Follow the steps below to prepare and load input data into MIDAS.

Step 1: Configuring Data
^^^^^^^^^^^^^^^^^^^^^^^^^

MIDAS supports two main formats for loading data. Choose the one that best suits your dataset's size and structure.

Option 1: CSV per Modality and Batch
""""""""""""""""""""""""""""""""""""

- **Description**:
    Data for each modality and batch is stored in separate CSV files. Each file represents a ``cell x feature`` matrix, where:
    
    - Rows: Cells
    - Columns: Features
    - The file includes a header and an index column.

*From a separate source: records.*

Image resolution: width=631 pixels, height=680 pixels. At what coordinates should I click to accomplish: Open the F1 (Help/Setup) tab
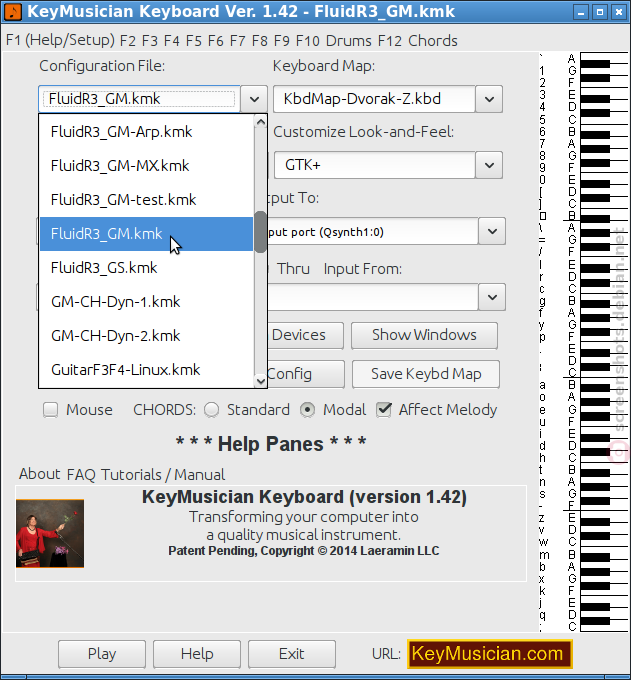click(x=60, y=40)
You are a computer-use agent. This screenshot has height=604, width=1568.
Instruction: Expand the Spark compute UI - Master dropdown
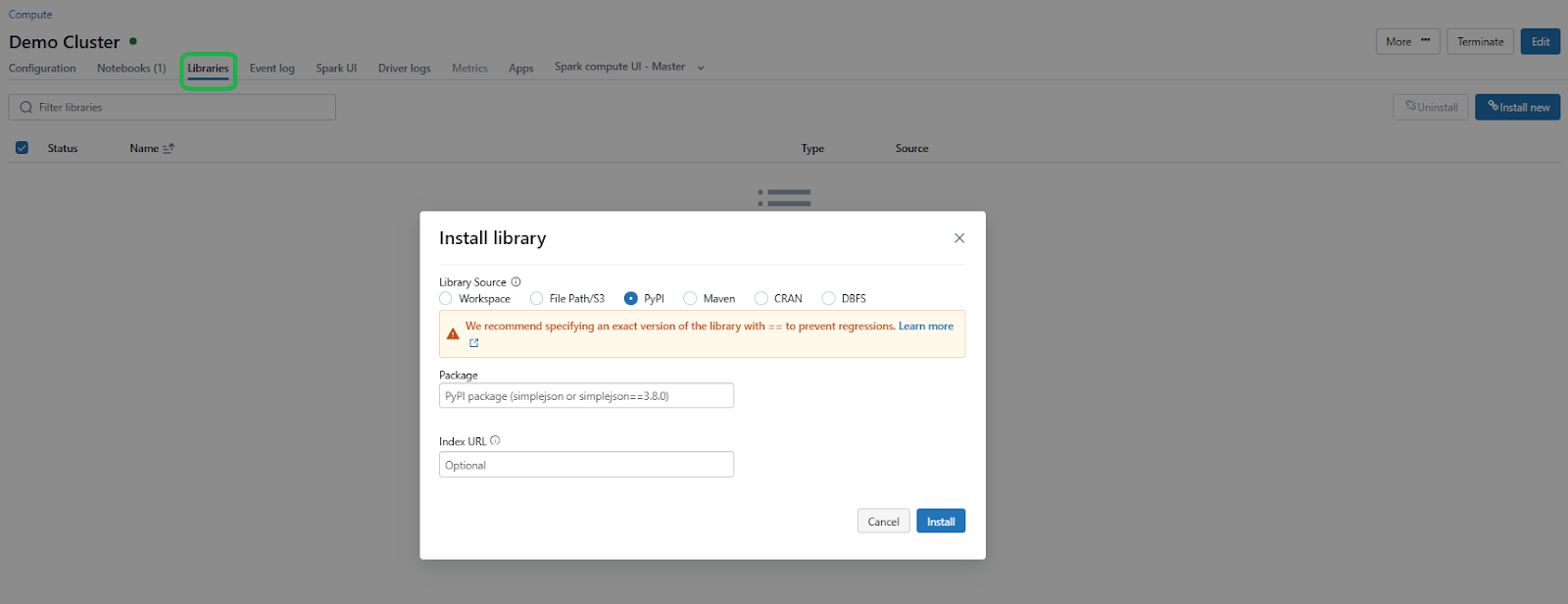[x=700, y=68]
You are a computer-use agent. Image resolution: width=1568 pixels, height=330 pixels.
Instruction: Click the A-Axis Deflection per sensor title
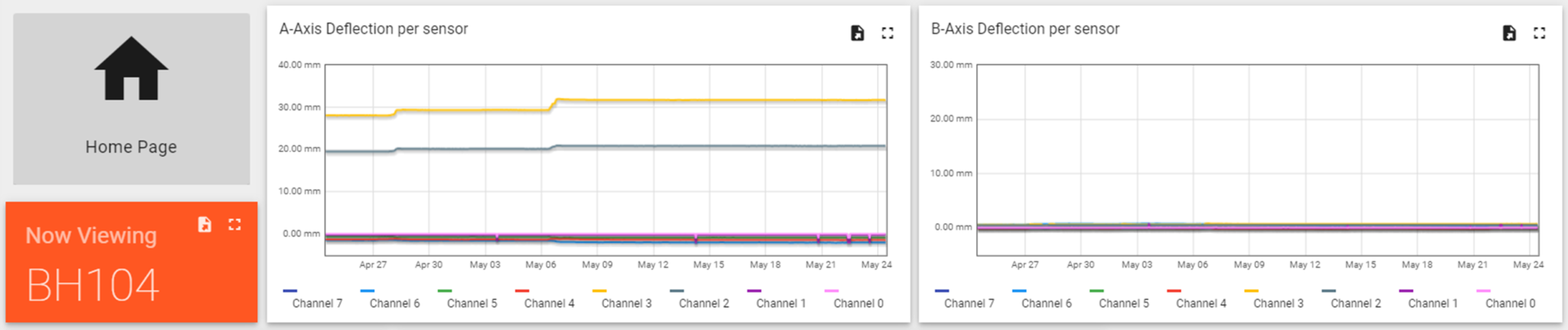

- **Example Configuration**:
    .. code-block:: python  

        # Data for each modality and batch
        data_config = [
            {'rna': 'batch_1_rna.csv', 'adt': 'batch_1_adt.csv', 'atac': 'batch_1_atac.csv'},
            {'rna': 'batch_2_rna.csv', 'adt': 'batch_2_adt.csv', 'atac': 'batch_2_atac.csv'},
            {'rna': 'batch_3_rna.csv', 'adt': 'batch_3_adt.csv', 'atac': 'batch_3_atac.csv'}
        ]
- **Use Case**:
    This format is suitable when datasets fit into memory, as it avoids re-fetching data.


Option 2: CSV per Cell
""""""""""""""""""""""""""""""""""""

- **Description**:
    Data for each cell is stored in individual CSV files. Each file contains a ``1 x feature`` vector without a header or index column.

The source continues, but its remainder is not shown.